*REQUIRED WORK:*
1. In the chaos theory passage, substitute "opinion column" for "op-ed piece" and write out the part starting with "I also found" and going on through "vs. scientific standpoint.".
2. Pick up the chaos theory passage where it stops and keep writing.

*TEXT PASSAGE:*
And I love this statement on the Wikipedia site: “Chaos: When the present determines the future, but the approximate present does not approximately determine the future.”

I suggestion you visit the Wikipedia page on Chaos Theory and scroll down to the bottom to see all the numerous applications and the obvious controversy that exists about this scientific concept.

I also found an interesting op-ed piece from The Guardian called “Chaos theory and divine action” that further shows how controversial it is from a theological vs. scientific standpoint.

Here’s an explanation from fractalfoundation.org:
Chaos is the science of surprises, of the nonlinear and the unpredictable. It teaches us to expect the unexpected. While most traditional science deals with supposedly predictable phenomena like gravity, electricity, or chemical reactions, Chaos Theory deals with nonlinear things that are effectively impossible to predict or control, like turbulence, weather, the stock market, our brain states, and so on. These phenomena are often described by fractal mathematics, which captures the infinite complexity of nature. Many natural objects exhibit fractal properties, including landscapes, clouds, trees, organs, rivers etc, and many of the systems in which we live exhibit complex, chaotic behavior.  (http://fractalfoundation.org/resources/what-is-chaos-theory)

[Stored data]
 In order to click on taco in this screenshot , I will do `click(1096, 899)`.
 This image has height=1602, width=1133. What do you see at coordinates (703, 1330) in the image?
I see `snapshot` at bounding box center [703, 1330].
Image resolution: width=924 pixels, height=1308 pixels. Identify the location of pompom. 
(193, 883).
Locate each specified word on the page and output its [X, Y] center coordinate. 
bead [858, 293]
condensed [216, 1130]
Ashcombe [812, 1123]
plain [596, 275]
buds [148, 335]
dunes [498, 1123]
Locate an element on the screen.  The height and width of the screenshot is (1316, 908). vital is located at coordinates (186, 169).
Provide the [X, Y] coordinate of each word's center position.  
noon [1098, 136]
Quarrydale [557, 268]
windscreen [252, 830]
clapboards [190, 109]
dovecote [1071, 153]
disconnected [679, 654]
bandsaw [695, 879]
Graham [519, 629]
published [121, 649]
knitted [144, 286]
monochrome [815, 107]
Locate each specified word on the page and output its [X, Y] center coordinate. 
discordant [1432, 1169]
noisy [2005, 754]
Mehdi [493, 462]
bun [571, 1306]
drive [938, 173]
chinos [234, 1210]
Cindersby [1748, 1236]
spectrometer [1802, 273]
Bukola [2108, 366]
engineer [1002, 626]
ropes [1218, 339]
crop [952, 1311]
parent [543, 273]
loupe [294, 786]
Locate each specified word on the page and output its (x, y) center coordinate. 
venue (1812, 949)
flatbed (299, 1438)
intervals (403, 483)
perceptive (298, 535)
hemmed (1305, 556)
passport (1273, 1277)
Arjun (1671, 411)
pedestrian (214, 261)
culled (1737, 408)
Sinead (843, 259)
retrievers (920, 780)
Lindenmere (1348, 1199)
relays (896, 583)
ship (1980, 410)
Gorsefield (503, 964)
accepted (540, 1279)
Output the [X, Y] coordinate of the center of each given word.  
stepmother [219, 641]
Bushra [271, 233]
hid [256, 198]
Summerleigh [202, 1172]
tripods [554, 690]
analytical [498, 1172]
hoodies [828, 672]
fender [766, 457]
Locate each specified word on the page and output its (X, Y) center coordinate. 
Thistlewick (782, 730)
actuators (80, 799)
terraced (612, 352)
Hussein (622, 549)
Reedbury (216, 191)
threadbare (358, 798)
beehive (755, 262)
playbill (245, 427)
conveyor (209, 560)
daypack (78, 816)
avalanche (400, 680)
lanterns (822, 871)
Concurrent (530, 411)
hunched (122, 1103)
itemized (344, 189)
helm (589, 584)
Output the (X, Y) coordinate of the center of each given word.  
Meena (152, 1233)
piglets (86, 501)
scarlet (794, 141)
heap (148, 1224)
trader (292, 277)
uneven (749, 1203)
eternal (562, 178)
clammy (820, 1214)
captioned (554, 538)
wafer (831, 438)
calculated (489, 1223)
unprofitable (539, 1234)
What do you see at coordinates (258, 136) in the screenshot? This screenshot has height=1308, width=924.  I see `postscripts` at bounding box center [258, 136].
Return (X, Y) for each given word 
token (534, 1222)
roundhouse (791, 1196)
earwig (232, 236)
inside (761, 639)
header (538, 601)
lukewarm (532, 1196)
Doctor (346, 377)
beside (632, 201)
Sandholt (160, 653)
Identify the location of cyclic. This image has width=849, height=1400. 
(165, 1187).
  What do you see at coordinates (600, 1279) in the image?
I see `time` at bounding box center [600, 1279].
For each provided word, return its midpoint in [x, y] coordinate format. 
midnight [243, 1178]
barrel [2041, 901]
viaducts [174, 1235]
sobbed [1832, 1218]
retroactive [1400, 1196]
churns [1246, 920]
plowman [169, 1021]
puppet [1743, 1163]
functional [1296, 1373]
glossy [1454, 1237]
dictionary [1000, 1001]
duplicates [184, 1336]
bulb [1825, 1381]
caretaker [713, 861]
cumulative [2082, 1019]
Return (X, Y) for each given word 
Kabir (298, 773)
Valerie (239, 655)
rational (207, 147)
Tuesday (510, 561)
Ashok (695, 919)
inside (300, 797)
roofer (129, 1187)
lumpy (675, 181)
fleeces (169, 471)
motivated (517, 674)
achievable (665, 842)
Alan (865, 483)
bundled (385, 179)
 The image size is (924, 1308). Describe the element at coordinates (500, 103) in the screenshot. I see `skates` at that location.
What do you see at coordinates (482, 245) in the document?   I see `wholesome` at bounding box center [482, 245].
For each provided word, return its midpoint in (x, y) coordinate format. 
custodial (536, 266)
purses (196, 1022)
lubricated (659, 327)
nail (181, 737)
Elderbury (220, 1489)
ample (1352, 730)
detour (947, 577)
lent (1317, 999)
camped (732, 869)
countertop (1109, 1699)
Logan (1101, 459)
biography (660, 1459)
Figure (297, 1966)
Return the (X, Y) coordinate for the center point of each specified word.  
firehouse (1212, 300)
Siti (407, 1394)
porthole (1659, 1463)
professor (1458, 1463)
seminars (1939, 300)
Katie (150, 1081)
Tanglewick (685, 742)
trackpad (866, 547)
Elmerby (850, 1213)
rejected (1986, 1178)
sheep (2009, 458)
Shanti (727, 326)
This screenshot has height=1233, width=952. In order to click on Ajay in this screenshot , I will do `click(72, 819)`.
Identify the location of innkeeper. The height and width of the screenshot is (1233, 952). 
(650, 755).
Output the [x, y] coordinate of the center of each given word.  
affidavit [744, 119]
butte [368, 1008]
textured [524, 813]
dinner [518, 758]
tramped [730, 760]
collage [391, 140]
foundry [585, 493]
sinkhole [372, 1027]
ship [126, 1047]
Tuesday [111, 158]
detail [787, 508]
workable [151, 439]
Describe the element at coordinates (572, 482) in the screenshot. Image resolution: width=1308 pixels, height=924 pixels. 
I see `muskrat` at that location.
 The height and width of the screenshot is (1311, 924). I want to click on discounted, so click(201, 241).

*TASK-BY-TASK ANSWERS:*
1.
I also found an interesting opinion column from The Guardian called “Chaos theory and divine action” that further shows how controversial it is from a theological vs. scientific standpoint.

2.
The following two videos put things in plain terms that make sense even to my layperson’s brain.  (In case you haven’t guessed already, I love science but am no scientist – not by any stretch of the imagination!)

Chaos Theory
(Length 4:49)

 

Butterfly – The Secret Life of Chaos – BBC 4 Preview
(Length 5:03)

 

My simplified (and, of course, unscientific) view of Chaos Theory is that it’s a way to explain the principle of “cause and effect” when it happens in a non-linear way… or in such complex systems (like a person’s lifetime) that our human mind cannot grasp it without the aid of mathematics and technology (or hindsight). In other words, what looks like chaos, isn’t really.

In the end, I just know that there’s no such thing as luck. At least, I choose to live my life in a way that there’s no such thing as luck. I also know that my small brain is incapable of seeing the entire complex system of life and creation.

There are more things in heaven and earth, Horatio,
Than are dreamt of in your philosophy.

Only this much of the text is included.